# Task brief
Using the entries that follow, transcribe only the lines from the line with "Task: Mute the video with the speaker icon" to the line with "This screenshot has height=726, width=1291.", both included, exactly as they stand and without pictures.

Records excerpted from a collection
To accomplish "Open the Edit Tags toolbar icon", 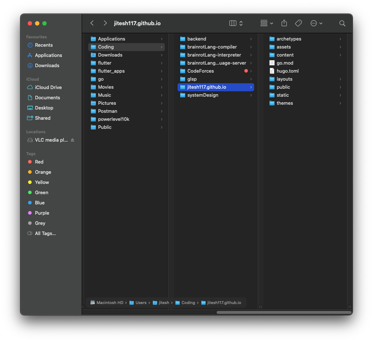I will click(298, 23).
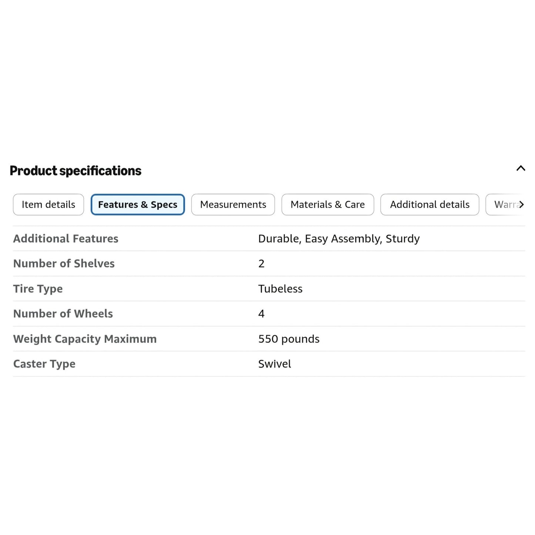Click the wheels count value 4
This screenshot has width=535, height=535.
coord(261,314)
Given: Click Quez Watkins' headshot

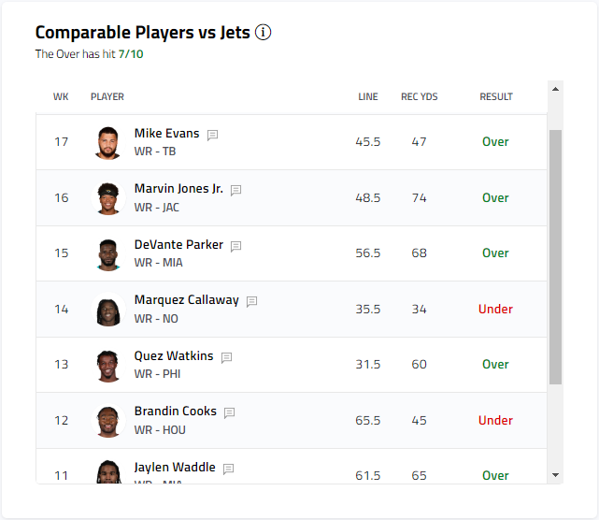Looking at the screenshot, I should (x=108, y=365).
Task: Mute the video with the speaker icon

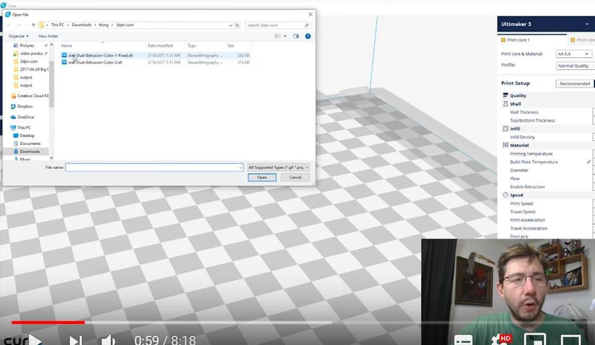Action: (108, 340)
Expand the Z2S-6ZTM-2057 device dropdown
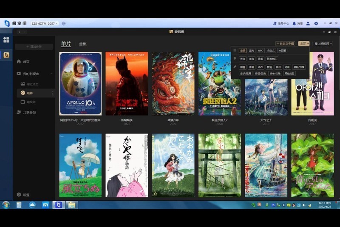Viewport: 340px width, 227px height. pyautogui.click(x=44, y=23)
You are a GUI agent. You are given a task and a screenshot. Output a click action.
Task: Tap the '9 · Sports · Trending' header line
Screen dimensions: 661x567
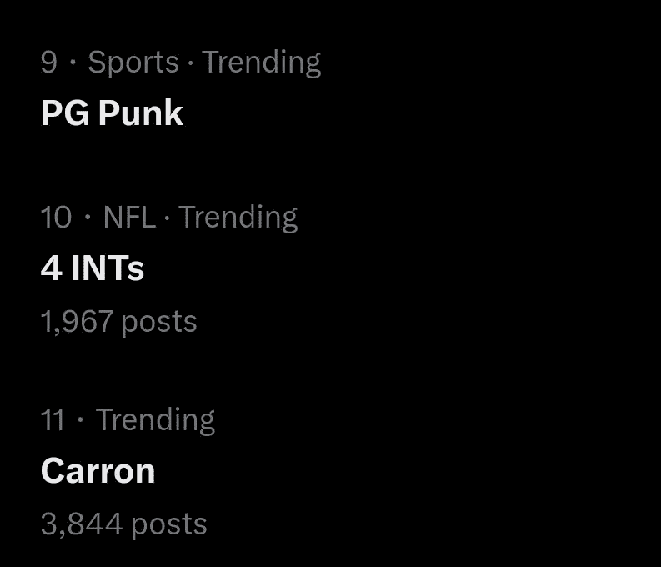pos(180,63)
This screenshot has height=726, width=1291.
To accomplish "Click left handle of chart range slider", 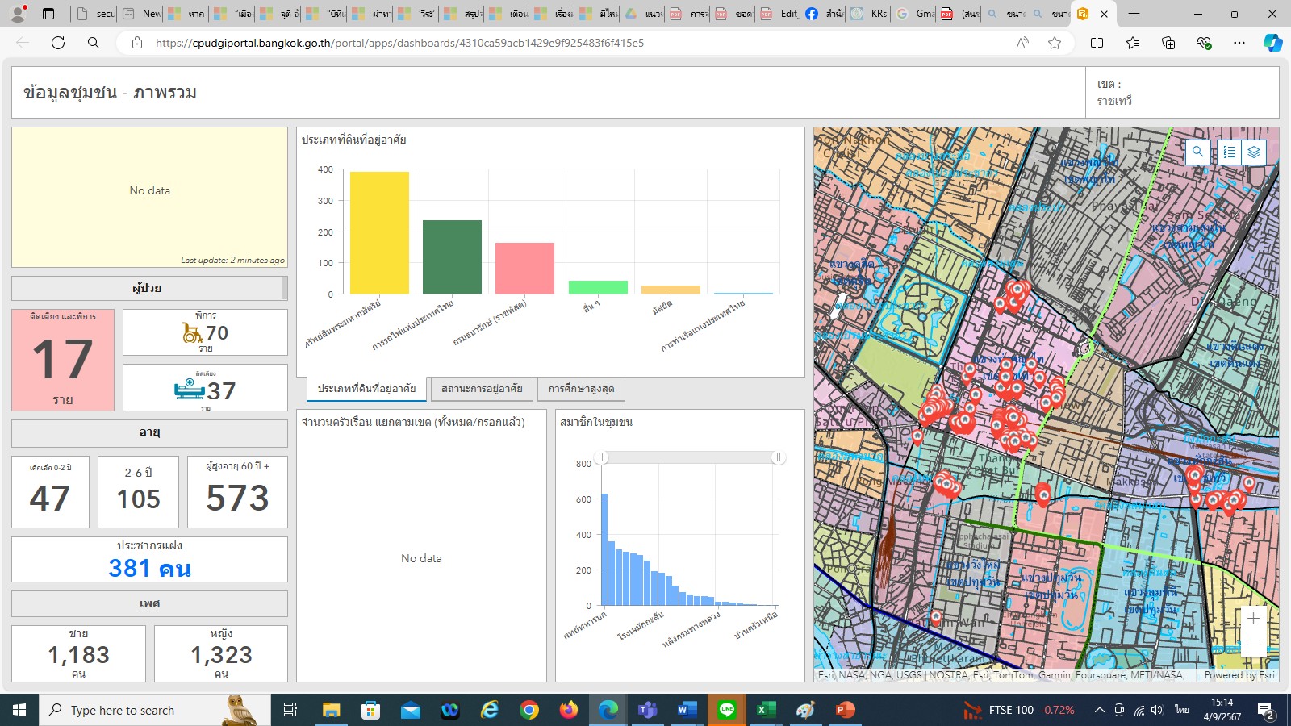I will 601,458.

# Solution for this exercise
Task: Mute the video with the speaker icon

Action: (108, 340)
Expand the Z2S-6ZTM-2057 device dropdown
Viewport: 340px width, 227px height. pyautogui.click(x=44, y=23)
You are a GUI agent. You are given a task and a screenshot. Output a click action.
Task: Tap the '9 · Sports · Trending' header line
Screen dimensions: 661x567
pos(180,63)
This screenshot has height=726, width=1291.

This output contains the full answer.